A heaping helping of politics will be served at America’s dinner table this Thanksgiving.
Gallup says “77 percent of Americans, a new high, believe the nation is divided on the most important values, while 21 percent believe it is united and in agreement.”
As you may have guessed, it’s the recent presidential election that has us at each other’s throats.
It’s gotten so bad mothers are telling their children to find their own turkey.
Trump supporter Sarah-Jane Cunningham, 19, from Boston, says in a USA Today article that her mom uninvited her to Thanksgiving after getting her fill of her daughter’s political postings on Facebook.
This sad tale is not unique. Social media is full of people saying their family has asked them to either shut up or not show up.
Others are concerned the family gathering will mix alcohol and free expression of ideas half the room doesn’t want to hear.
I learned a long time ago to never discuss three things: religion, politics and weather.
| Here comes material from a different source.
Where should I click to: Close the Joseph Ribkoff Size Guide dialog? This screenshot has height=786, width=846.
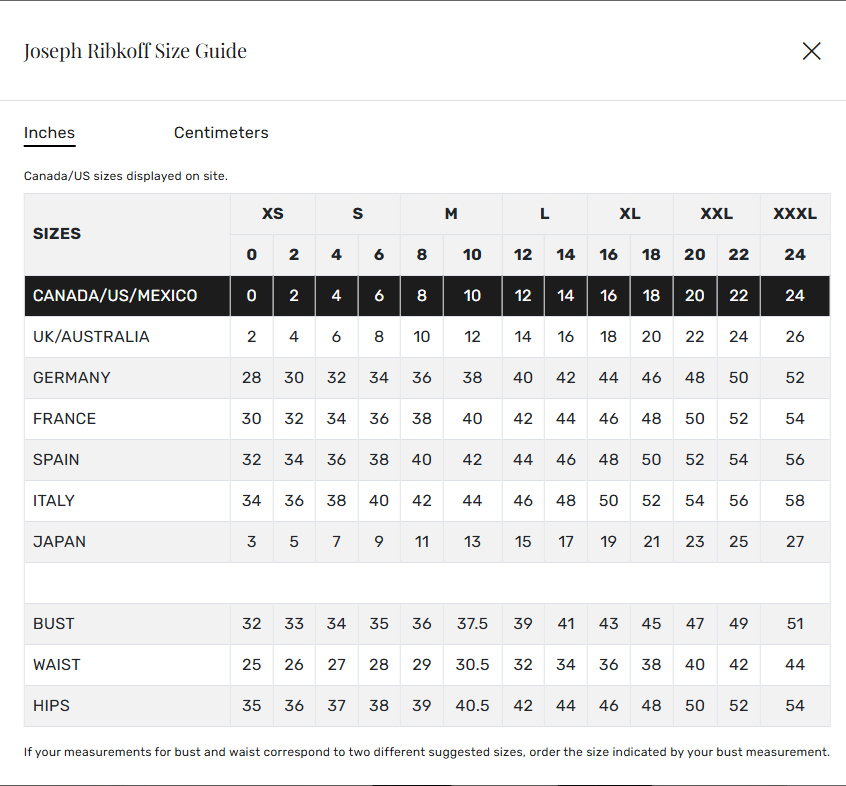(811, 51)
Nothing you can say is going to change any of them.
But that doesn’t mean I don’t appreciate a good fight.
For those who believe the best defense is a good offense I provide the following Thanksgiving jokes that may be perceived as insults. Change the name to match your victim.
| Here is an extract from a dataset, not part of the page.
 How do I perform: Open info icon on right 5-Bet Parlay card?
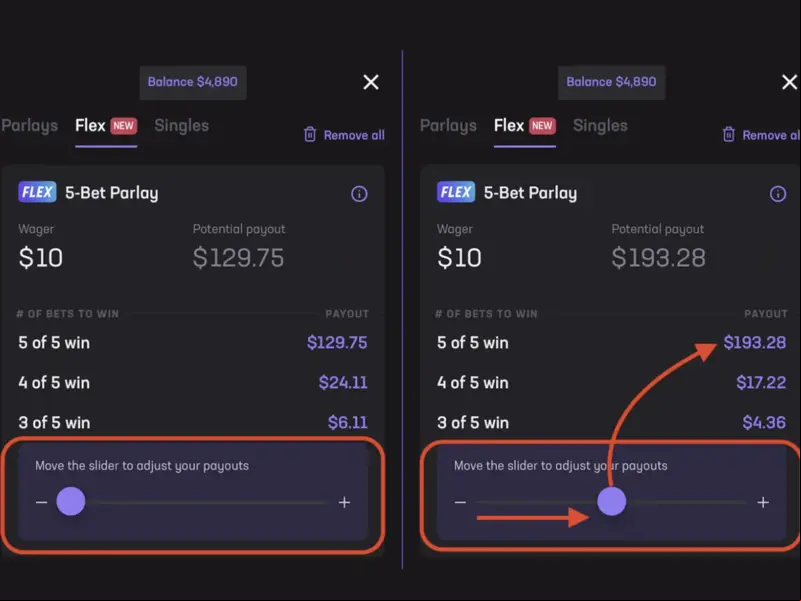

- “The only person more upset than [Aunt Edna] about Hillary losing is the glass ceiling repairman.”
- “Trump’s victory has given [Cousin Geech] so much hope for America he’s trying to get his GED, again.”
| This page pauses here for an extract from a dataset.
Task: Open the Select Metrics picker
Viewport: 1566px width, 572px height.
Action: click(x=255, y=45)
While carving the turkey, try this one:
- “Wow, such a huge turkey. But it reminds me the biggest turkeys at this table are the people who voted for [Clinton or Trump].”
If you get tackled, remember to drop the knife to reduce to the risk of an involuntary manslaughter charge.
Some will feel it’s best to avoid the argument that forever divides a family into warring factions. If that’s how you roll, avoid politics entirely.
Safe topics routinely trudged out during the holidays include sports, TV shows and how big so-and-so’s kids are getting.
Broaching any other subject can lead to trouble.
“Have you lost weight?” is rife with danger.
Questioning whether or not Aunt Janice’s gravy boat really survived the Titanic is just asking for it.
Remember to be incurious.
If someone says “Uncle Bob couldn’t be here today but he’s not in jail,” don’t go digging for details. Just let it go. You didn’t bring enough whiskey to share with Uncle Bob anyway.
Let’s face it. In these divisive times Thanksgiving is not a time to seek family unity or discuss facts. It’s a time to eat, occasionally mumble something about your job and escape.
But let’s say Uncle Bob posts bond and manages to corner you in an uncomfortable conversation.
You can always clutch at your abdomen and exclaim “Oh lord, my pancreas” before hobbling off to the blessed solitude of the third bathroom, but that leaves you with some ‘splaining to do in the future.
It’s better to just look them in the eye and tell them you’ve had asthma attacks more entertaining than political discourse.